Chloroquine Effectiveness vs. Coronaviruses Was Documented in 2005

Of all the sad aspects of the current COVID frenzy, one of the saddest is liberals’ determination to deny the effectiveness, in some cases at least, of chloroquine-based treatments against the virus. This is entirely due to the fact that President Trump has said he is optimistic that such treatments could prove effective. If Trump had expressed skepticism and urged everyone to forget about using chloroquine, liberals would be touting its virtues nonstop.

In 2005, an article was published in Virology Journal titled “Chloroquine is a potent inhibitor of SARS coronavirus infection and spread. The eight authors were associated with the Centers for Disease Control and Montreal’s Clinical Research Institute. The study described in the article was conducted in the wake of the SARS epidemic:

Severe acute respiratory syndrome (SARS) is caused by a newly discovered coronavirus (SARS-CoV). No effective prophylactic or post-exposure therapy is currently available.

We report, however, that chloroquine has strong antiviral effects on SARS-CoV infection of primate cells. These inhibitory effects are observed when the cells are treated with the drug either before or after exposure to the virus, suggesting both prophylactic and therapeutic advantage. In addition to the well-known functions of chloroquine such as elevations of endosomal pH, the drug appears to interfere with terminal glycosylation of the cellular receptor, angiotensin-converting enzyme 2. This may negatively influence the virus-receptor binding and abrogate the infection, with further ramifications by the elevation of vesicular pH, resulting in the inhibition of infection and spread of SARS CoV at clinically admissible concentrations.

Like COVID-19, SARS was a coronavirus. The article concluded:

Chloroquine is effective in preventing the spread of SARS CoV in cell culture. Favorable inhibition of virus spread was observed when the cells were either treated with chloroquine prior to or after SARS CoV infection. In addition, the indirect immunofluorescence assay described herein represents a simple and rapid method for screening SARS-CoV antiviral compounds.

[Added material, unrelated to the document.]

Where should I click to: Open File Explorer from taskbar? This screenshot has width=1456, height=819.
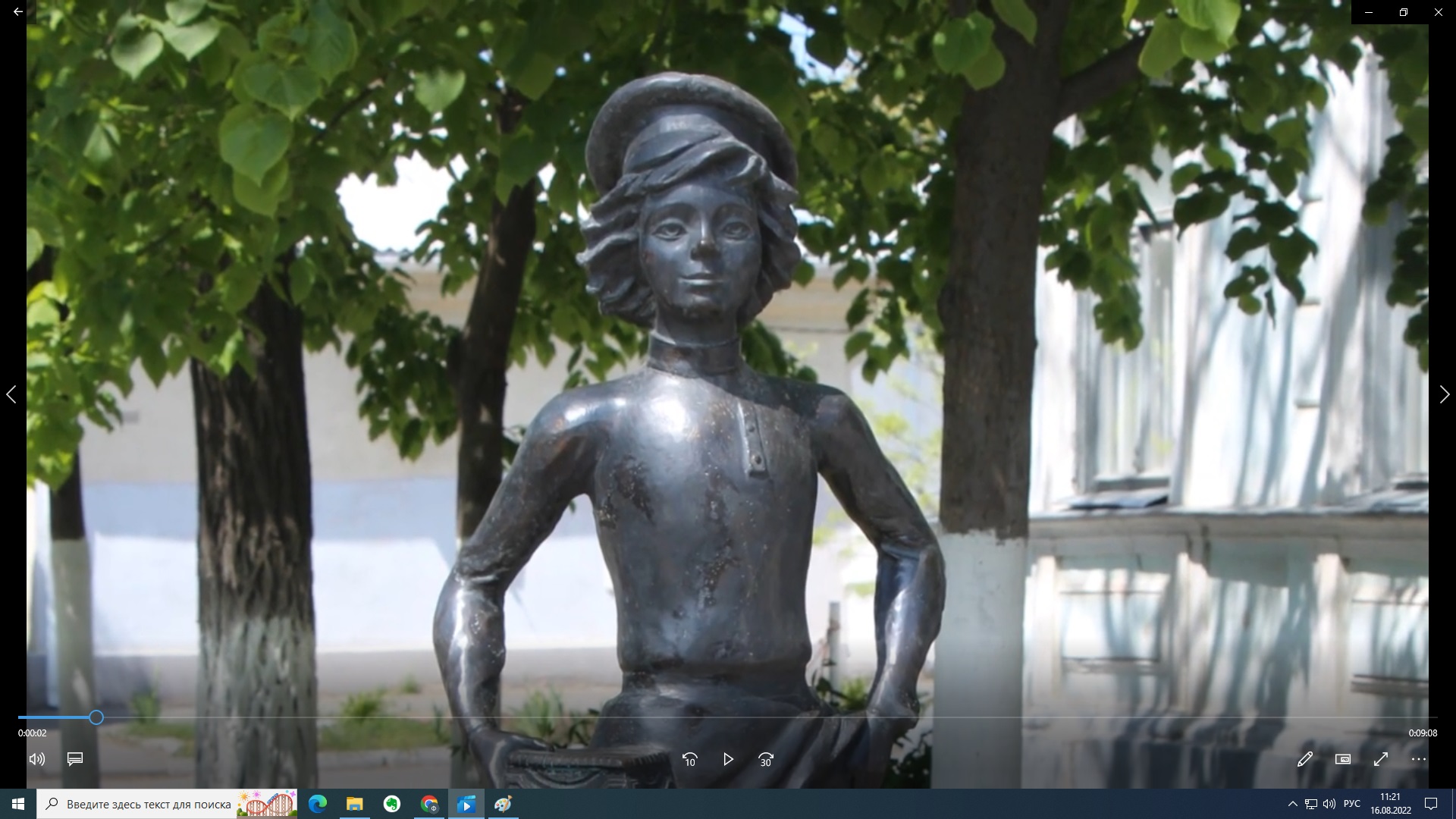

Note that this study found chloroquine to be effective prophylactically, as well as as a treatment. The drug should have been on CDC’s radar from the beginning.

The site from which I linked to the 2005 study also quoted this comment on an InstaPundit post:

As most know, the media/Democrat politicians/FDA want the use of the hydroxychloroquine/azithromycin/zinc combination to be restricted until late in the course of the infection, when the patient’s infection is well-advanced. As a physician, this baffles me. I can’t think of a single infectious condition — bacterial, fungal, or viral — where the best medical treatment is to delay the use of a anti-bacterial, anti-fungal, or anti-viral until the infection is far advanced.

The Washington Post is still smearing those who advocate wider use of chloroquine-based treatments, as of today. When the history of this sorry historical episode is written, one of the sorriest elements will likely be the left’s politically-motivated effort to block use of treatment regimen that has proved effective for many patients.